Joe Thorn writes Worship Out Loud in Note to Self. In this I am reminded that our day of rest, the Lord's Day, is at the end of our week, not the beginning. I like the notion that the Body of Christ coming together for His glory is the culmination of our praise through the week as opposed to a recharging experience to get us through the following days. Here are Thorn's thoughts:
"Ascribe to the Lord, O heavenly beings, ascribe to the Lordglory and strength. Ascribe to the Lord the glory due his name; worship the Lord in the splendor of holiness." PSALM 29:1–2
It’s pretty clear that sometimes you think about gathered worship in the wrong way. So let’s just clear up what it isn’t. Gathering with the church for Word, sacrament, prayer, and song was not commanded by God to put “gas in your tank” for the rest of the week. You know it is not a show meant to entertain you, but it’s also much more than a refresher. It is deeper than momentary inspiration, and it is bigger than simply “being fed.”
Of course, gathering with the church and worshiping a risen Savior will feed, encourage, and equip you. It should also be one of the primary contexts in which God brings about real and lasting change in your life. Where else can you receive such concentrated doses of the gospel? However, this gathering does not exist only for your good. Its primary aim is the glory and pleasure of God.

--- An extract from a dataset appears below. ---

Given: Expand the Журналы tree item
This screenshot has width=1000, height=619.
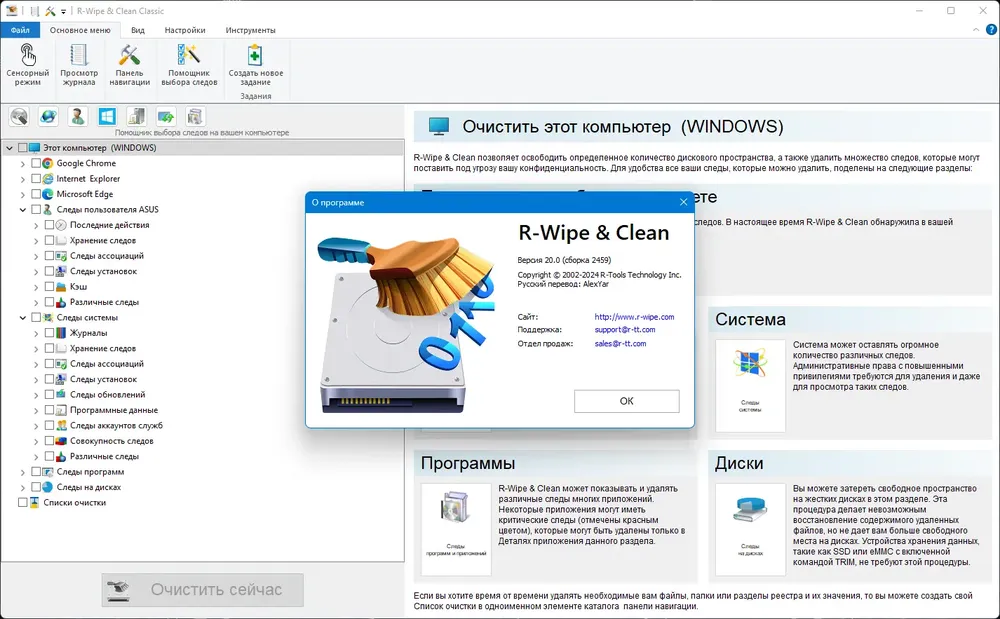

Public worship is your response to the gospel, but it is a response meant to be expressed with other believers. It amounts to the collective offering of praise and adoration to God. You should think of worship as an opportunity to offer something to God, not just to receive something. You should come with the intention of offering your words, your mind, your heart, and your entire life to the God who has rescued you from sin, death, and hell itself. And when you gather for worship in this way, you can also come with the eager anticipation of grace from God. You will be convicted and encouraged, humbled and made strong by the Word and Spirit of God. And one other thing—you should think of public worship as the pinnacle of the week. It is not the catalyst that gives movement to the other six days as much as it is the goal toward which you are working throughout the week. Your week should consist of days of private and family worship in which you are being prepared to meet with God as a church family.
Stop thinking so small when it comes to the church gathering for worship. It is for God’s pleasure, your good, and the health of your church. Prepare for such a meeting with God today, and worship out loud with your brothers and sisters.